Opinión Nacional

Saboteadores todopoderosos

Del incendio, hace un año, de la Refinería de Amuay, con elevados costos en vidas y propiedades destruidas, no serían culpables Rafael Ramírez ni su enjambre de Vicepresidentes y Gerentes multicamburistas y multimillonarios. Tampoco ellos serían culpables de los incendios recurrentes en las refinerías de Puerto La Cruz y El Palito. Todos esos accidentes, según lo ha descubierto el omnipresente G2 cubano, son causados por saboteadores al servicio de la» oposición apátrida».

Son saboteadores que conocen su oficio a la perfección, de refinada capacitación técnica y de suma destreza operativa, que planifican cuidadosamente los accidentes y los ejecutan sin dejar rastros. En Amuay hasta se ingeniaron para generar con anticipación al incendio un fuerte y extendido olor a gases inflamables, a fin de que los pobladores de las zonas vecinas a la refinería, pensaran que se trataba de un escape de gas por falta de mantenimiento. En fin, aquellos saboteadores polifacéticos lograron infiltrarse en Amuay sin ser detectados, sin despertar sospechas para provocar aquel pavoroso incendio.

El G2 cubano ha hecho un descubrimiento que ayudará al gobierno a mejorar su pésima imagen de inepto y corrupto; atenuará la arraigada convicción colectiva de que la totalidad de los dineros presupuestados para mantenimiento solo sirven para engordar los bolsillos de los jerarcas que los administran. Ahora el gobierno no tendrá necesidad de culpar de los apagones a iguanas y rabipelados. Tal como lo sospechara el muy listo Ministro de Electricidad Jesse Chacón, la culpa es de los saboteadores.

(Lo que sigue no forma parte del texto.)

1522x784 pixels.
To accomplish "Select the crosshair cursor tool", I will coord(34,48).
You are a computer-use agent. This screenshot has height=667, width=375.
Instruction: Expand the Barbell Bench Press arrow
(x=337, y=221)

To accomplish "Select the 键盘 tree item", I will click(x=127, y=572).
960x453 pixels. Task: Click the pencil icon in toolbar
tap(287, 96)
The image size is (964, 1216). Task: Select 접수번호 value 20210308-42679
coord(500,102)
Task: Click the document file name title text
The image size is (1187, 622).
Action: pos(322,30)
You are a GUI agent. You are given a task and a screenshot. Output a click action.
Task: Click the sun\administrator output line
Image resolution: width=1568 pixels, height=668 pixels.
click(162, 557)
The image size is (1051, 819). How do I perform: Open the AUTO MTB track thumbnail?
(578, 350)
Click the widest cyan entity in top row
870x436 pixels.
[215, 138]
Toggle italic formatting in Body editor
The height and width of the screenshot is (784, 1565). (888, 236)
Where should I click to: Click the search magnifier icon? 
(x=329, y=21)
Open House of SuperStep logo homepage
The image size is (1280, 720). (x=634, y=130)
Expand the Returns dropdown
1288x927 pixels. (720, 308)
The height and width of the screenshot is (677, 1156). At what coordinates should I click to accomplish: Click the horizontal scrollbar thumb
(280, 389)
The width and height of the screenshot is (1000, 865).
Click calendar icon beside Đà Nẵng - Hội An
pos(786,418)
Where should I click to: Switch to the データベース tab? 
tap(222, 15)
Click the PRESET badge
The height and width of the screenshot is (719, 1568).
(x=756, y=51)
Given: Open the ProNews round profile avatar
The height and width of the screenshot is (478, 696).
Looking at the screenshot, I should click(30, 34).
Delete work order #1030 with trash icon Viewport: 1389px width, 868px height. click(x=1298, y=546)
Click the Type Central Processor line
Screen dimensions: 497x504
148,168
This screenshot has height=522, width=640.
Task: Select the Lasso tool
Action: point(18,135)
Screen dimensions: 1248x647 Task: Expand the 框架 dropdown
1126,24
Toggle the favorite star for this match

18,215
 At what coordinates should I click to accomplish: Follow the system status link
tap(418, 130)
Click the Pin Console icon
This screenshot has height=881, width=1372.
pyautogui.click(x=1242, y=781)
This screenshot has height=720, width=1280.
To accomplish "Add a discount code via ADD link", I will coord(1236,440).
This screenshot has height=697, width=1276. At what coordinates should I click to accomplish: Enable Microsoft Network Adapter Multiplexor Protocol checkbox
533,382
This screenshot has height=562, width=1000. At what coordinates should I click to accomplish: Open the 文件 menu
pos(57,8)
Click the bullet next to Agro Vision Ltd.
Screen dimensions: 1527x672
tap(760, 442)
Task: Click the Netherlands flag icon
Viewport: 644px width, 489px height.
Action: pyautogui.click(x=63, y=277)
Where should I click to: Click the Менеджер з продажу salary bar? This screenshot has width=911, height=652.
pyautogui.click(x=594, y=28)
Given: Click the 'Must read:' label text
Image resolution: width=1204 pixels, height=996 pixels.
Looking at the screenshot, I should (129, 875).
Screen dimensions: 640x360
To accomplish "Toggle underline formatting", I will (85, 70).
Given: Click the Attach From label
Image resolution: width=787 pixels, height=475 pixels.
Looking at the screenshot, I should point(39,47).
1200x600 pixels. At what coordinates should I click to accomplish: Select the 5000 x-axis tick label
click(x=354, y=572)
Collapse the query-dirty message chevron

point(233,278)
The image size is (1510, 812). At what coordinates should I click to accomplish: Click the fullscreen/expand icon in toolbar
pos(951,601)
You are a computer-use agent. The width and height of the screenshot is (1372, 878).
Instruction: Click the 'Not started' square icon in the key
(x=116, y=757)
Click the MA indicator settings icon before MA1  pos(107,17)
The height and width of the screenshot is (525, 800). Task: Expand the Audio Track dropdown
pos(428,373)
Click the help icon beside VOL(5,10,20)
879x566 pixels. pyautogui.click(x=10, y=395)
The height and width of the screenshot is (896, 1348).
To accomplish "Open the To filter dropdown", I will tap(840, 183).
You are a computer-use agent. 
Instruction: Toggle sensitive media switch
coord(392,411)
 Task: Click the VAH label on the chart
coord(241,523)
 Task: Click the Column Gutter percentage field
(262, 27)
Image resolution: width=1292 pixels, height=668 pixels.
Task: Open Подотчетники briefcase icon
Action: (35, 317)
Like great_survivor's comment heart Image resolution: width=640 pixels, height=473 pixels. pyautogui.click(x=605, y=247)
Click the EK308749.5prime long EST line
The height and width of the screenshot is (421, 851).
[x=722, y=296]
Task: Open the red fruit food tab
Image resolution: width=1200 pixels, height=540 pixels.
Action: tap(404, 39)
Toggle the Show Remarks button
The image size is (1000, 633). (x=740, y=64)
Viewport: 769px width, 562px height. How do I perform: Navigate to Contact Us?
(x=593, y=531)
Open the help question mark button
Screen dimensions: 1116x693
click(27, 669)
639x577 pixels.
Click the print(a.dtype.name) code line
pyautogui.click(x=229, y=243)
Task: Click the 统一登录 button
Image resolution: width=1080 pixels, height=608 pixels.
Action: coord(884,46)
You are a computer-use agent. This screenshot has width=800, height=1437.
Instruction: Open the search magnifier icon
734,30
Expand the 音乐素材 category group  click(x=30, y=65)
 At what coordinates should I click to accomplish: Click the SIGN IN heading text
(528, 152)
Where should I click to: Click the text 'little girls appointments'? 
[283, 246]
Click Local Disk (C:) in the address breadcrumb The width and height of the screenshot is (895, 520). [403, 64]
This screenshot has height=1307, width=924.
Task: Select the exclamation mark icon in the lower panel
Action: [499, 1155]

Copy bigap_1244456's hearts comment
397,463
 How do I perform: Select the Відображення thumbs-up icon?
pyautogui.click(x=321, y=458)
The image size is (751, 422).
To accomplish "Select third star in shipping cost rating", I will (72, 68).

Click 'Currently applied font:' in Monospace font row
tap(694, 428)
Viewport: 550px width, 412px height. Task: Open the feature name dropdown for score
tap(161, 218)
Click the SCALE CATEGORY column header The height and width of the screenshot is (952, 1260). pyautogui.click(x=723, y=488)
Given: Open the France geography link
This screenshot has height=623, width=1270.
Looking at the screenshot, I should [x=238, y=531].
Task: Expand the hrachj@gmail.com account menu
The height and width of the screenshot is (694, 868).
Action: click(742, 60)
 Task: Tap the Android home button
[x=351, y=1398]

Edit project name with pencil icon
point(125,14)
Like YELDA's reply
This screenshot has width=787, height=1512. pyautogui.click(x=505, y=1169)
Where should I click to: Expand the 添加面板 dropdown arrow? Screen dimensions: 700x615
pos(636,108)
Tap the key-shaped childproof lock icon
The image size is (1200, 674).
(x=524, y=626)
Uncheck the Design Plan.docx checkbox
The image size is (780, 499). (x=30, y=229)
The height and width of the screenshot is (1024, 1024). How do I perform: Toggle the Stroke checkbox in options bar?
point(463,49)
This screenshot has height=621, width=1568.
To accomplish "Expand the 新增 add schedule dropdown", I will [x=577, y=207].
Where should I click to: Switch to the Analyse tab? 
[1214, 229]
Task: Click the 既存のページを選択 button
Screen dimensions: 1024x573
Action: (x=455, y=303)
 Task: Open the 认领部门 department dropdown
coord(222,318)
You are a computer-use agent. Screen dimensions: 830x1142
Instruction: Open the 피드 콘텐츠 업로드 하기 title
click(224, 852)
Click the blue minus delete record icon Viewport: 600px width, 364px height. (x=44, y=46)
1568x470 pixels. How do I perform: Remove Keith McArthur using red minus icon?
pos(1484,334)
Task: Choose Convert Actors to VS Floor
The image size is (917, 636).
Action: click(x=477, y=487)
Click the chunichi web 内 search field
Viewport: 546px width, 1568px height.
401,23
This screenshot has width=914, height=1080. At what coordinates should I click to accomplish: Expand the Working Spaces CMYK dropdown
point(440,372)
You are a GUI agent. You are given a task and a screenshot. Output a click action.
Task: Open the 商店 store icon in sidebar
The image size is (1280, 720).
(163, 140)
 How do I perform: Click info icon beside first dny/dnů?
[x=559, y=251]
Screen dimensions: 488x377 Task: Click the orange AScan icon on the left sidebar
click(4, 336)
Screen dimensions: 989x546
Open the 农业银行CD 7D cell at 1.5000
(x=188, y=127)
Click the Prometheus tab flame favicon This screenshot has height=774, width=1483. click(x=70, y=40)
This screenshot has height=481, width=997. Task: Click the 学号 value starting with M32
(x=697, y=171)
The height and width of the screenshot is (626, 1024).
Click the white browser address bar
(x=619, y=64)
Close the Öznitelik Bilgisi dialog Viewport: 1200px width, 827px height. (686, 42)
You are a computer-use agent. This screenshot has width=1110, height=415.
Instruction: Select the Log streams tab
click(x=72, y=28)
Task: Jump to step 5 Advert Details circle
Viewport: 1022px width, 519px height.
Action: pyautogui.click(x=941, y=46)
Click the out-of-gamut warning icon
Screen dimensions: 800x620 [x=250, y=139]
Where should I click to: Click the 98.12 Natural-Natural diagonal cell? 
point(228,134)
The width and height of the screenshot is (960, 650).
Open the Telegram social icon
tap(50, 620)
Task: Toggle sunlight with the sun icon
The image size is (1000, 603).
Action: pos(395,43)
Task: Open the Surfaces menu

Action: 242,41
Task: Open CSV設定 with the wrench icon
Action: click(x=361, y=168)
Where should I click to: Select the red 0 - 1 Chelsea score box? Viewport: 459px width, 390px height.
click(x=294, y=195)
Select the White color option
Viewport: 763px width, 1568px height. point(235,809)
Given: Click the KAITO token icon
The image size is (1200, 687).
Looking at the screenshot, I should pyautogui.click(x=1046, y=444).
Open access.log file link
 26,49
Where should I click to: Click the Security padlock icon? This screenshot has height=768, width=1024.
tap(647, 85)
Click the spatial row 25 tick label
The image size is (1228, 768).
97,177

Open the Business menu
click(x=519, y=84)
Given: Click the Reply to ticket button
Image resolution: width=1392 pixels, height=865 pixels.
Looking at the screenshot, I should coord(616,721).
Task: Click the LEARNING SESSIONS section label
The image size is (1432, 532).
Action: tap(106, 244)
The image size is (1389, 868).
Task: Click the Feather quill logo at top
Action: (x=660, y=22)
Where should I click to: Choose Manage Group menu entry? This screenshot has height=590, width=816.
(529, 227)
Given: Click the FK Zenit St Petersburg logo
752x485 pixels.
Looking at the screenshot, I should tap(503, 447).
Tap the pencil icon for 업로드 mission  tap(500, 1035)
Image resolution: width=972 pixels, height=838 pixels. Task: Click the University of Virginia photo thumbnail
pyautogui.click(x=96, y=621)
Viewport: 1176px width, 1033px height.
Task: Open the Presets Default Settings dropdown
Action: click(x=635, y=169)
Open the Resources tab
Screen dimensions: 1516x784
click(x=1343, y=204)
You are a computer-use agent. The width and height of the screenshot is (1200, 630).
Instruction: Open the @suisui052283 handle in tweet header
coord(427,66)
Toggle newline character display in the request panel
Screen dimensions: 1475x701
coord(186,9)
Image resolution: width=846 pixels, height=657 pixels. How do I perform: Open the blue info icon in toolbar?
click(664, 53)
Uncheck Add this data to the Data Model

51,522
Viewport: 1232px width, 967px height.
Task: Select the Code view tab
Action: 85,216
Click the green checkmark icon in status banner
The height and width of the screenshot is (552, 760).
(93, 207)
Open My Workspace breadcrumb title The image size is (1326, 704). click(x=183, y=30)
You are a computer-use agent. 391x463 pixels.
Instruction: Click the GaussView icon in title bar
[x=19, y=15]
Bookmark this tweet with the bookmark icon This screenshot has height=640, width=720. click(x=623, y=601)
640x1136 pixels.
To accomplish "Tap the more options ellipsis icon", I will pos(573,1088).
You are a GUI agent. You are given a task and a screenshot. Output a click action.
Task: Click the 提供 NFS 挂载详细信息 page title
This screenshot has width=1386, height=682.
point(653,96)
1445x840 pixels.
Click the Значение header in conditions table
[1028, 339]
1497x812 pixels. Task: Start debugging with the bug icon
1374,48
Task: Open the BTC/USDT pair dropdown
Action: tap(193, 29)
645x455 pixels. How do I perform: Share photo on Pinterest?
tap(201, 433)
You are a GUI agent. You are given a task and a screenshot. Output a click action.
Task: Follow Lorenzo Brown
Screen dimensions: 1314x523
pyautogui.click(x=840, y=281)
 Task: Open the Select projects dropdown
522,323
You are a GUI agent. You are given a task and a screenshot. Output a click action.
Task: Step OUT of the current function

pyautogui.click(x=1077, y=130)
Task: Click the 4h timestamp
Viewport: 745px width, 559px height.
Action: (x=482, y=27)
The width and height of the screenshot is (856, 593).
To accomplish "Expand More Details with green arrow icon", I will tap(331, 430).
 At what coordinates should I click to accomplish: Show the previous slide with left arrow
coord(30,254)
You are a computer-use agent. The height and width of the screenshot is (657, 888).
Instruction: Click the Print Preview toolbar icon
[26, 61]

De todos modos, los apagones continúan. Ya se están presentando hasta en Caracas, que había permanecido libre de ellos como colaboración espontanea y generosa de los saboteadores con el gobierno. Llama poderosamente la atención la simultaneidad con que los apagones se producen a lo largo y ancho del territorio nacional. Al mismo tiempo hay apagones en Paraguaipoa y Santa Elena de Uairén; en Güiria y en San Antonio del Táchira; en Pampatar y en Puerto Ayacucho, en Puerto Ordaz y en Cabimas. Es evidente que aparte de su entrenamiento esmerado y de su audacia temeraria, los saboteadores son numerosísimos. Constituyen un verdadero ejército súper entrenado y súper audaz. Con razón sorprende que en lugar de perder tiempo causando accidentes no se decidan de una vez a arremeter contra este gobierno con pies de barrio y cabeza de estopa.